SWIMMING OUTDOORS IN WINTER?
Some people love it, but make sure to bring a swim parka
It's 6:45 a.m. and cold — in the mid30s F or about 1 C — when I step onto the Bethesda-chevy Chase YMCA'S outdoor pool deck, a towel wrapped around my shoulders. Pink streaks punctuate the sky, and I can still see the moon. A canopy of steamy vapour hovers above the heated water. I sink into the pool and start swimming, the contrast of bracing air and warmish water exhilarating.
Think I'm crazy? You're not alone. It's difficult for some to imagine swimming outside when it's near freezing. But outdoor winter swimming in a heated pool is safe, experts say, and good for your health. For the dedicated cadre of outdoor winter swimmers who join me every morning, there's nothing like it.
“It's a pleasure to feel so alive,” says Valerie Campbell a Kensington, Md., massage therapist who swims outside at the Y five mornings a week all year long. “We enjoy the sunlight, the fog over the water, even the brutal wind at times, which can chill the heels of our feet as we kick. Sometimes people from `inside' come out, but they never last long,” referring to indoor swimmers.
An outdoor swim on a cold evening also can be awe-inducing. Robert Judson, a financial consultant from Bethesda, Md., recalls the one time he missed his usual sunrise swim and made it up after work. “It was a pitch-dark cold night with the stars out,” he says. “It began snowing very lightly midway through my usual slow mile. It was perfect. Perhaps too perfect. Maybe it was a dream.”
Non-swimmers and even those who swim inside don't always understand the passion for winter swimming. But they are OK with it, even grateful. “I am delighted that there are so many nuts who love swimming outdoors,” says Kate Macomber Stern, a teacher who swims 45 minutes daily. “That makes the indoor pools much less crowded.”
Although it can feel particularly invigorating, experts say that health-wise, swimming in a heated pool outdoors doesn't provide any more health benefits than indoor swimming.
Cold air doesn't affect the calories you burn, although swimming in cold water can — if shivering is added to swimming, says Mike Tipton, professor of human and applied physiology at the University of Portsmouth's School of Sport, Health and Exercise Science. “This is a miserable experience. The shivering disappears when you exercise at an intensity above `light exercise.'”
In warm waters outdoors, there is little danger of hypothermia — or abnormally low body temperature that can occur from exposure to extreme cold — once a swimmer starts moving, experts say. Unlike in unheated outdoor waters, a swimmer's body fat isn't that important, they say.

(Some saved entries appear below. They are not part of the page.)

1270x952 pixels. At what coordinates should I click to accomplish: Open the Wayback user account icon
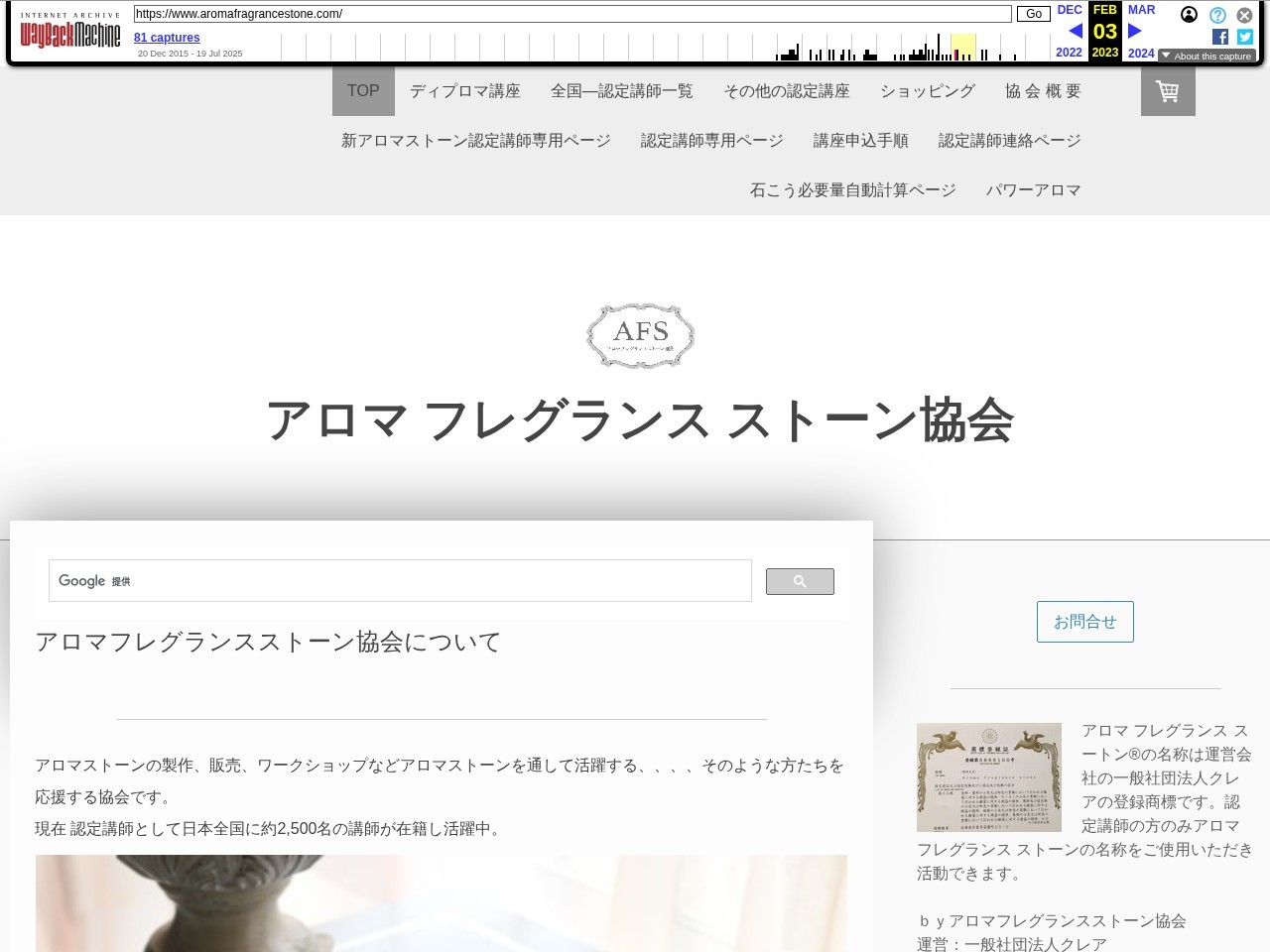coord(1189,15)
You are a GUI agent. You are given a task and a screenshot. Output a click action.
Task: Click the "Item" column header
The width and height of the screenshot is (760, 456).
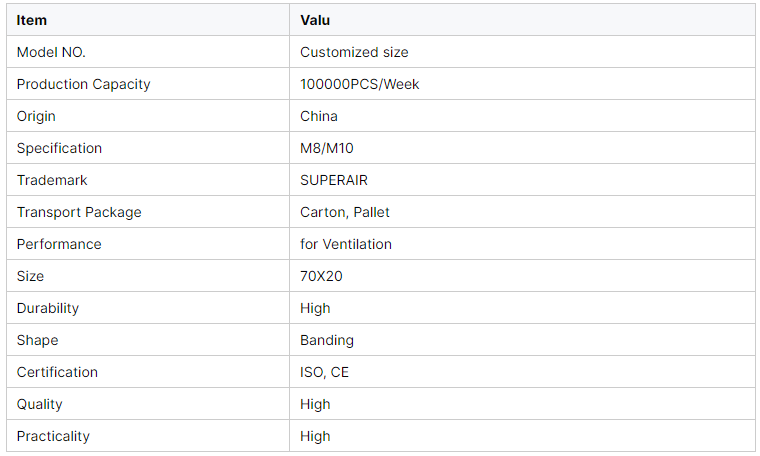tap(32, 20)
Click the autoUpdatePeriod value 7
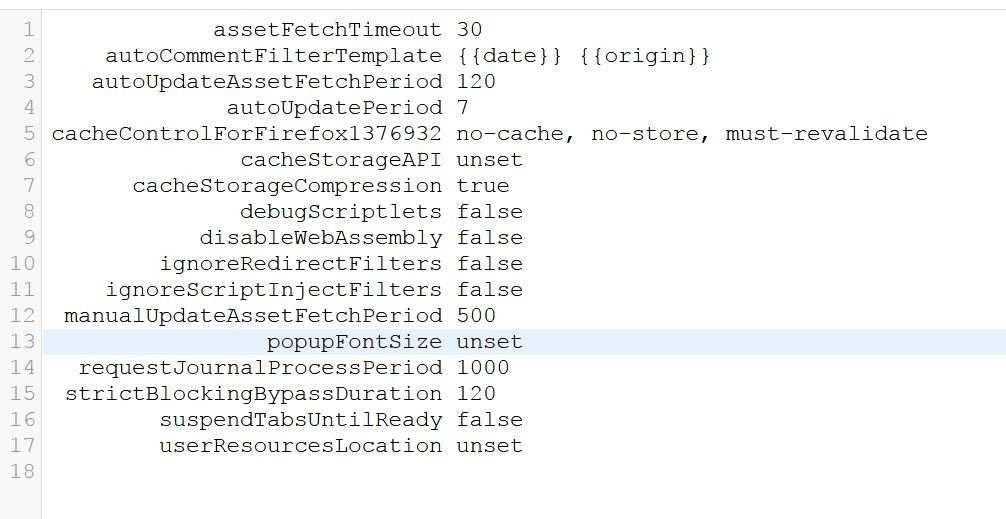Image resolution: width=1006 pixels, height=519 pixels. pos(463,108)
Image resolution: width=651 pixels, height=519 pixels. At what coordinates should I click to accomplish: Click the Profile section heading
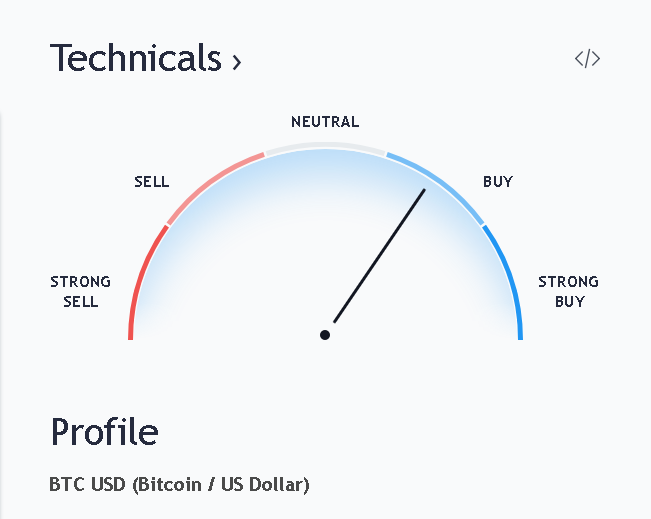point(104,432)
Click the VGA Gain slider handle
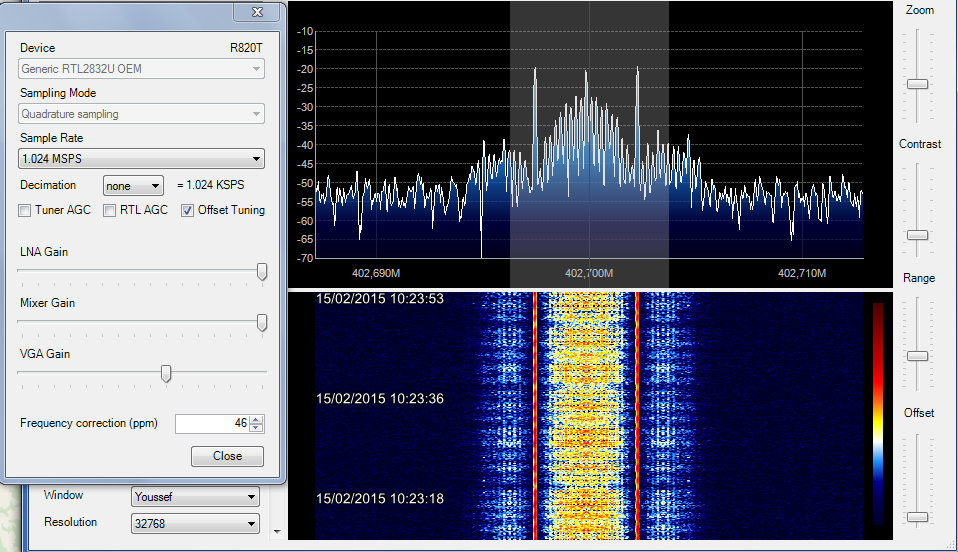 (x=166, y=373)
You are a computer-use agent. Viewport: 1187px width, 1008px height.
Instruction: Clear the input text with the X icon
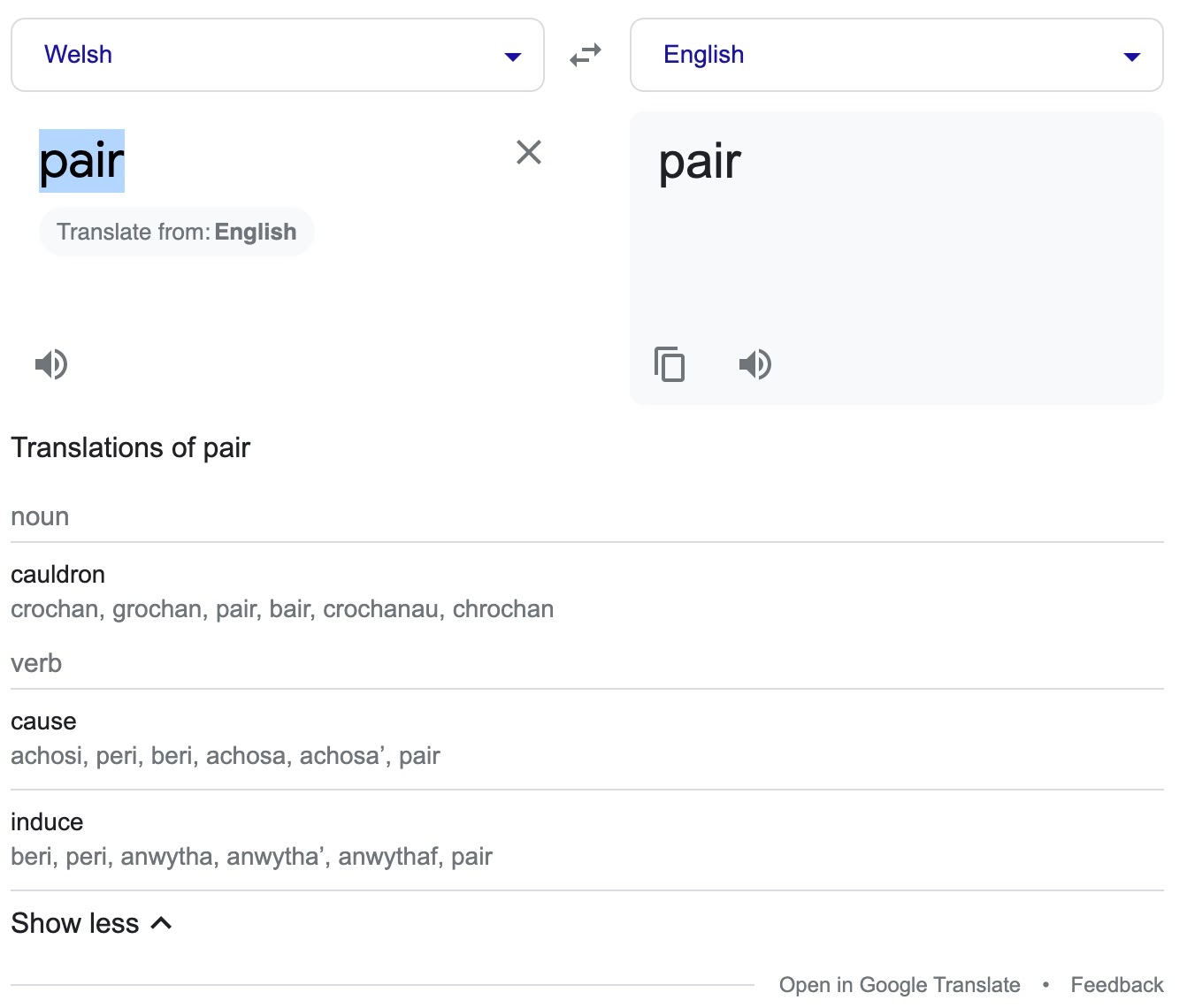click(x=528, y=151)
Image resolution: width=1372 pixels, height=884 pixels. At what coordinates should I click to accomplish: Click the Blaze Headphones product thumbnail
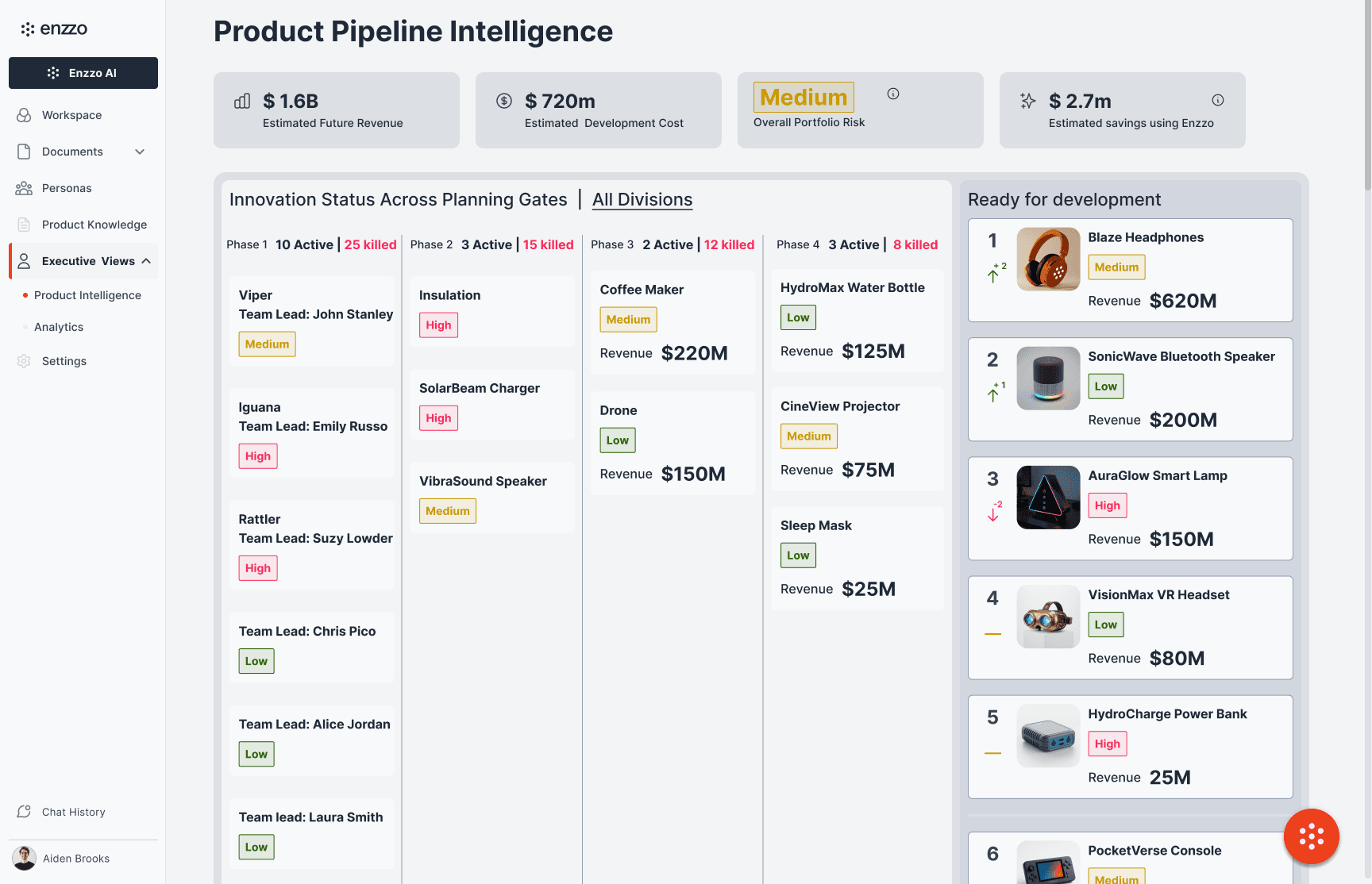(x=1048, y=259)
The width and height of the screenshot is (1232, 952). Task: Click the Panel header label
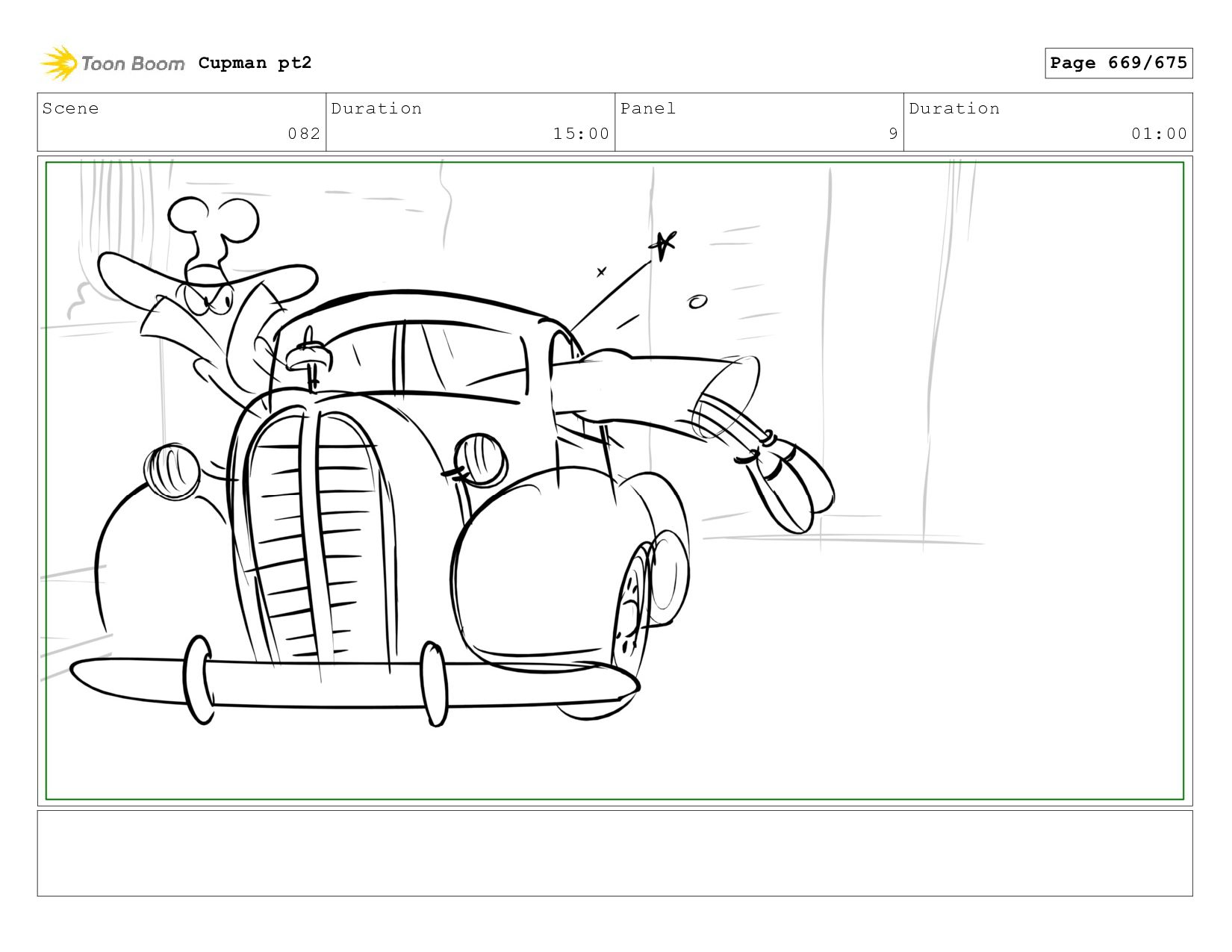[x=647, y=109]
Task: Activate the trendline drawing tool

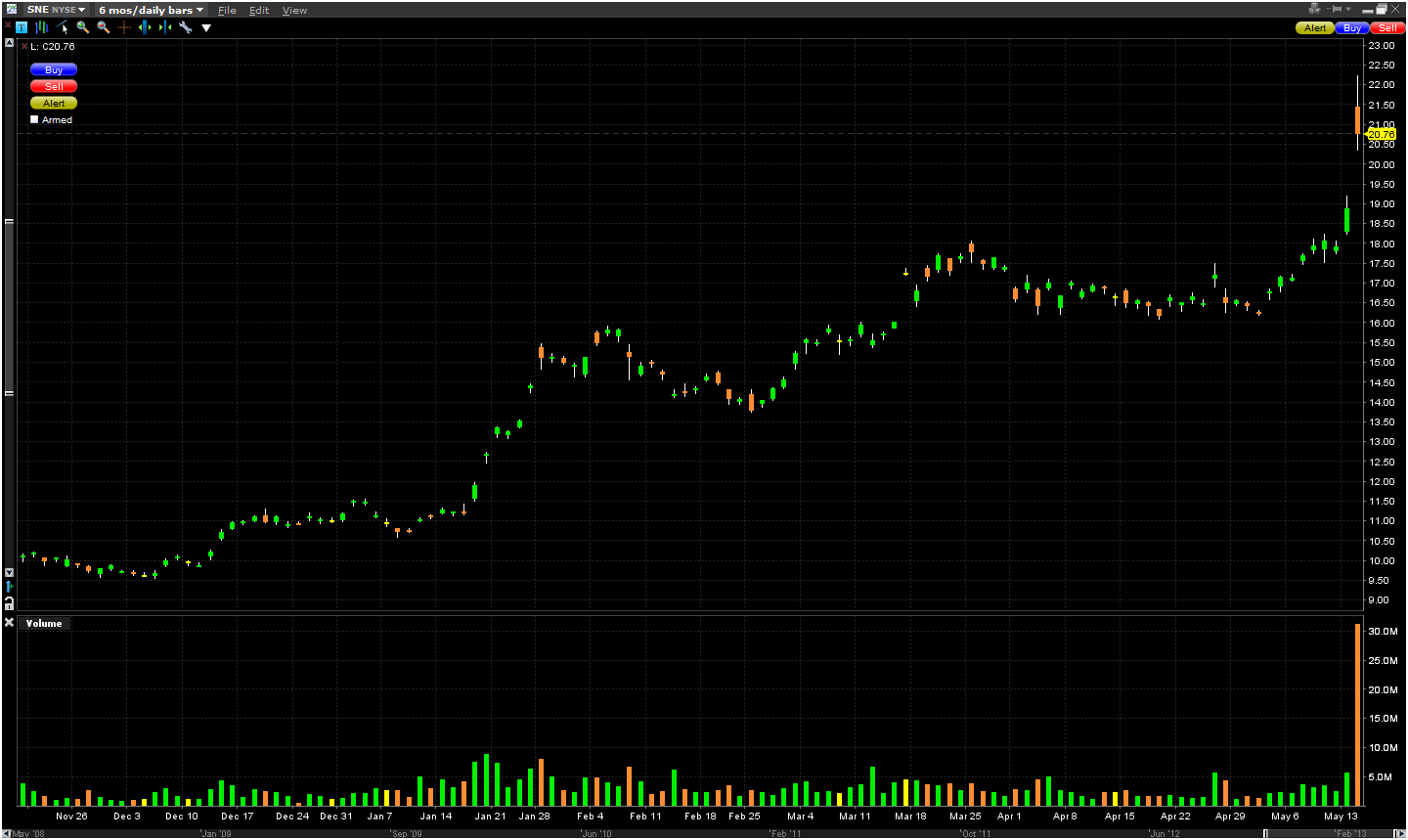Action: click(x=63, y=27)
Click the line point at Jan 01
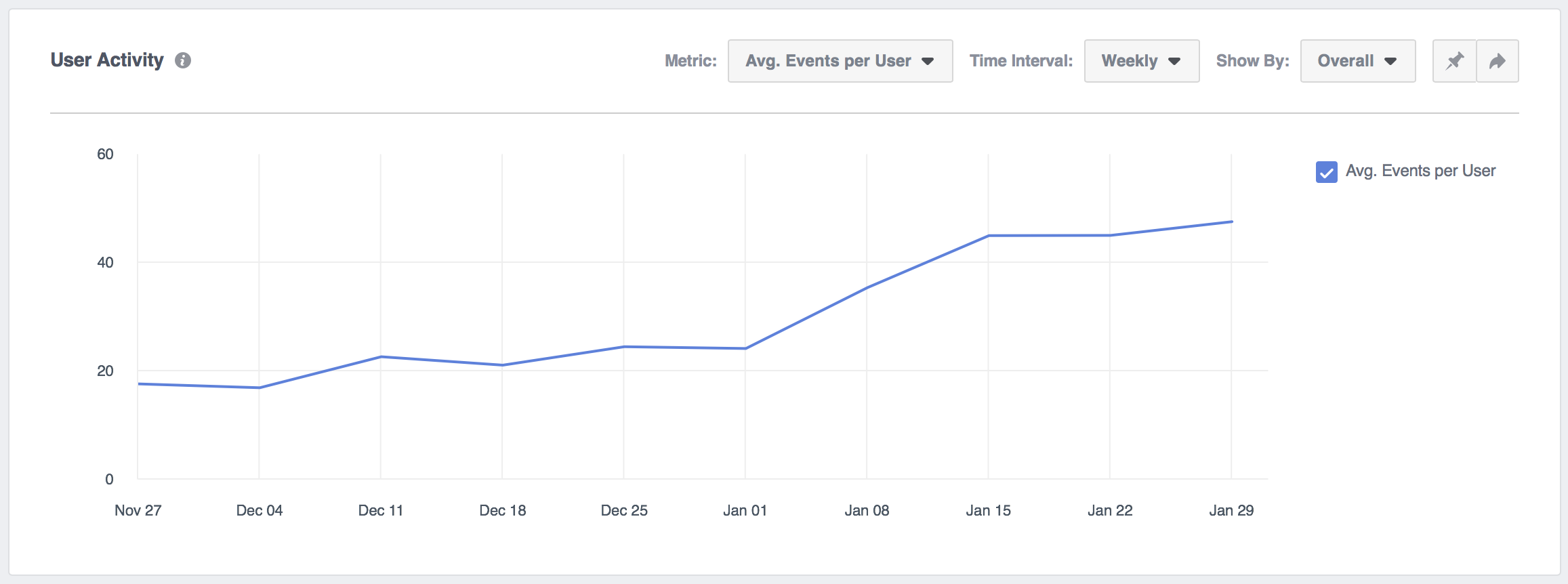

“Once you are in the (heated) water, the thermoregulatory aspect” — the body's ability to maintain a safe temperature — “is normal,” says Scott Trappe, director of the human performance laboratory and professor of human bioenergetics at Ball State University. “There is nothing in that scenario that would cause a thermoregulatory risk.”
The risk of hypothermia increases when the water temperature drops into the 70s F or 21 C. This is one reason many competitive open-water lake and river swimmers train in outdoor heated pools during the winter.
“If we're talking only winter, I typically don't swim in open water then,” says Diane Mcmanus a teacher from Upper Darby, Pa., who swims in the Schuylkill River through October. “I like the pool because it's easier to get in and out and still has some closeness to nature — looking up at the stars during night swims, enjoying the sunrise in the dawn swims.”
In February 2022, she made an exception to compete in the Lake Memphremagog Winter Swimming Festival in Newport, Vt., where two lanes are cut into the frozen lake and the event is conducted like a regular swim meet — with spectators dressed in parkas, hats and boots. Mcmanus is an experienced river and lake swimmer, acclimatized to swimming in ridiculously cold conditions. This contest had both, she recalls.
“They had to keep monitoring the water so it wouldn't refreeze,” she says. “I did just 25-metre events,” which are mercifully short. “It was challenging but pretty amazing, too,” she says.
When the water is very cold, below 70 degrees, swimmers must take precautions and adapt, experts say. This means exposing themselves to cold water gradually over time, says Michael J. Joyner, physiologist and anesthesiologist at the Mayo Clinic in Rochester, Minn.
“If the water temperature is really uncomfortable and you're not used to it, you need to be careful,” he says. “If the temperature is below 70, get in for a few minutes today, then a few minutes tomorrow and so on.”
How long does it take? “It's variable,” Joyner says. “But temps that once felt cold can feel not so cold in a matter of days or a week.”